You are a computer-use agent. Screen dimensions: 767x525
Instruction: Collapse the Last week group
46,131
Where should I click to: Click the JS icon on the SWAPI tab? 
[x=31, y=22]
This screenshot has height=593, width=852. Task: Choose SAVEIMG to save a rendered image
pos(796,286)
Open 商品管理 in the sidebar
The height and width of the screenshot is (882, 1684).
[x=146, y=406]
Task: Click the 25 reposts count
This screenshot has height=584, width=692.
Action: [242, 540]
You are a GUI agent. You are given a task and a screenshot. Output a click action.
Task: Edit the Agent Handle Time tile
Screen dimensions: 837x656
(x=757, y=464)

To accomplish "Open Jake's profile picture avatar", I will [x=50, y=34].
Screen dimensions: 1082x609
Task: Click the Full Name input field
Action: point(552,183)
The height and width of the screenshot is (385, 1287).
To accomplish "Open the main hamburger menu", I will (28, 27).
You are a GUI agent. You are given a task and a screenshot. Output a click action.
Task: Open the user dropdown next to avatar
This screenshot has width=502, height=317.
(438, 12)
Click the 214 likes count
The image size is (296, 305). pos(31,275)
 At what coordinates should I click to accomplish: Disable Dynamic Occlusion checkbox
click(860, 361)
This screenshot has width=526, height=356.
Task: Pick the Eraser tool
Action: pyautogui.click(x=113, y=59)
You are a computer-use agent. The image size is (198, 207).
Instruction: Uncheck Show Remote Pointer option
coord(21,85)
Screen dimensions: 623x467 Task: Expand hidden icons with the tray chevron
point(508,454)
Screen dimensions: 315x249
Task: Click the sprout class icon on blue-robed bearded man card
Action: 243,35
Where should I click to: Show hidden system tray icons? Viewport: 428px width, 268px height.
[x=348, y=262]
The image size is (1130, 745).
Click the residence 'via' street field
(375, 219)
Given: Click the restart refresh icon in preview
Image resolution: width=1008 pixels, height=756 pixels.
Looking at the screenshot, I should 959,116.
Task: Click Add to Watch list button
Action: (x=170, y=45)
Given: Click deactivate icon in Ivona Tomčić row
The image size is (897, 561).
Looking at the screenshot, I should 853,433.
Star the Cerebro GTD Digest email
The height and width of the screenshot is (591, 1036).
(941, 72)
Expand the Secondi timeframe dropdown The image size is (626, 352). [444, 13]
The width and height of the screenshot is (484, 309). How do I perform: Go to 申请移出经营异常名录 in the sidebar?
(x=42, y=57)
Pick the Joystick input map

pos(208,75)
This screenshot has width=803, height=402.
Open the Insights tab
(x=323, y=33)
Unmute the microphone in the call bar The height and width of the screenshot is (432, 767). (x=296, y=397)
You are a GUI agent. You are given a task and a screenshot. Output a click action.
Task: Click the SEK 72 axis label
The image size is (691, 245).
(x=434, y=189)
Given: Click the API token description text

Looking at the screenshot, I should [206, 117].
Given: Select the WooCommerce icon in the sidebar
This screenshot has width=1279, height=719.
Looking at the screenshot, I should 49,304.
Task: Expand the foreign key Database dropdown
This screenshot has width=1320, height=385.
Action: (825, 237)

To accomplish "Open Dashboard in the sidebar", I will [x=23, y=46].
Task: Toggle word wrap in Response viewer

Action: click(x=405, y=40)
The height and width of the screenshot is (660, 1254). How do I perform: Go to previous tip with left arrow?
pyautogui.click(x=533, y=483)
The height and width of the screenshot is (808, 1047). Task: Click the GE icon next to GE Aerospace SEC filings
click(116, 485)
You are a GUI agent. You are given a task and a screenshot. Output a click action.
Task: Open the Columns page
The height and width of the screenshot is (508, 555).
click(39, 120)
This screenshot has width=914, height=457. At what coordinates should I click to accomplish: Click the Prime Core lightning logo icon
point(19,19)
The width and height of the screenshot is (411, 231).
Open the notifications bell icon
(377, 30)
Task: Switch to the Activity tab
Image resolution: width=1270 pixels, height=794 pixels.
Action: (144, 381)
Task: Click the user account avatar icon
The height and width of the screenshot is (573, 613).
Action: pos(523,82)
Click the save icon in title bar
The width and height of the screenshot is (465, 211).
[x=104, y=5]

* _Set task_
Which lines in the rows above contain the word "resolution"? Pull out each of them in full.

* _Result_
Image resolution: width=1008 pixels, height=756 pixels.
Image resolution: width=1270 pixels, height=794 pixels.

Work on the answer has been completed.